**FRAGMENT TEKSTU:**

Jeżeli potrzebujesz indywidualnej konsultacji, skontaktuj się ze mną e-mailowo.

piątek, 12 kwietnia 2013

Uczmy się swojego dziecka

Jako rodzic masz prawo, a także obowiązek zarządzać zasobami swojego dziecka. Spoczywa na Tobie obowiązek je rozpoznać, ukierunkować i rozwijać, aby umożliwić dziecku start w dorosłe życie. Wczesne rozpoznanie potencjału dziecka pozwoli na spokojny i harmonijny rozwój jego talentu oraz ustrzeże przed nerwową decyzją wyboru kierunku studiów czy zawodu.

Dlatego pomogę Wam ukierunkować swoje działania. Chcę dostarczyć Wam wiedzy do oceny potencjału swojego dziecka. Zróbcie to z należytą starannością i zaangażowaniem, mając świadomość, że decydujecie o losach swojego potomka.

Zwykle dziecko zdradza uzdolnienia w jakimś określonym kierunku. Dzieci wszechstronnie utalentowanych jest niezwykle mało. Natomiast trudno mi uwierzyć, że są dzieci kompletnie go pozbawione. Sądzę raczej, że nie został on odkryty. Od tego, czy potencjał dziecka zostanie zauważony przez rodziców, właściwie ukierunkowany i rozwinięty może zależeć przyszły zawód, sukces, kariera dziecka...  Konieczna jest więc uważna obserwacja predyspozycji dziecka wsparta, być może również, diagnozą specjalisty.

Oczywiście to, co przedstawię to model idealny, jednostronnie ukierunkowany w opisywanych typach uzdolnień. Dziecko może zdradzać talent niekoniecznie w tak „czystej”, typowej postaci, jak w opisie. Wiele z tych cech można doskonalić dzięki rodzicielskim strategiom wychowania. Trzeba mieć jednak świadomość potencjału dziecka i narzędzia wychowawcze, które będą wspierać jego potrzeby. Nieumiejętne postępowanie może zniechęcić dziecko do rozwijania swojego talentu i mając nawet dobre intencje  "wylejemy dziecko z kąpielą"… Użytecznymi narzędziami może być system motywowania oparty na meta programach dziecka, który opisywałam w artykule o motywowaniu. Ważna i użyteczna będzie wiedza o systemie kar i nagród, aby nie demotywować dziecka poprzez niewłaściwe nagrody albo nie zniechęcać stosując nieświadomie kary. Presja, karanie, wymuszanie, ograniczanie przyjemności, albo odwrotnie nadmierna uległość, brak systematyczności, uleganie nastrojom… może destruktywnie działać na motywowanie dziecka, zniechęcać je do systematycznej pracy, być źródłem porażek, jeśli dziecko dostanie system wymagań przekraczających jego możliwości.

**POLECENIA:**
1. Jakich dzieci jest według tekstu o rozpoznawaniu potencjału dziecka niezwykle mało?
2. Wypisz bez zmian fragment tekstu o rozpoznawaniu potencjału dziecka od słów „Dlatego pomogę Wam” do słów „losach swojego potomka.”.

**WYCINEK DANYCH:**
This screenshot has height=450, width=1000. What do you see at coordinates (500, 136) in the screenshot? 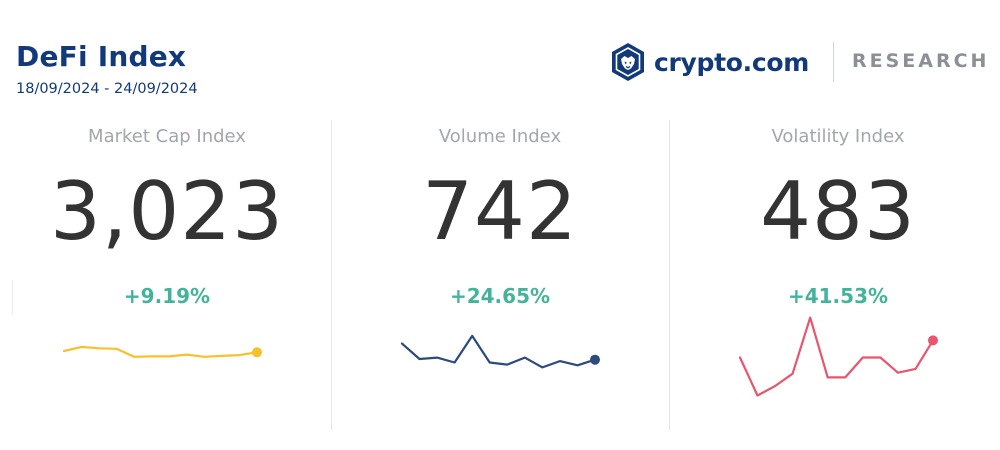
I see `volume-index-title: Volume Index` at bounding box center [500, 136]. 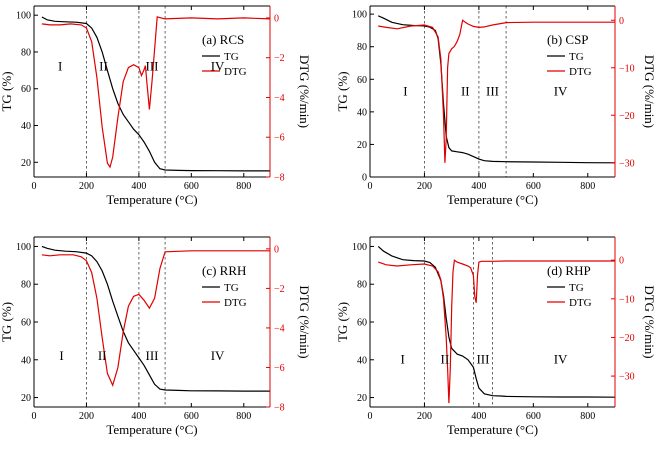 I want to click on panel-title: (d) RHP, so click(x=569, y=270).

**ODPOWIEDZI DO POLECEŃ:**
1. Dzieci wszechstronnie utalentowanych.

2.
Dlatego pomogę Wam ukierunkować swoje działania. Chcę dostarczyć Wam wiedzy do oceny potencjału swojego dziecka. Zróbcie to z należytą starannością i zaangażowaniem, mając świadomość, że decydujecie o losach swojego potomka.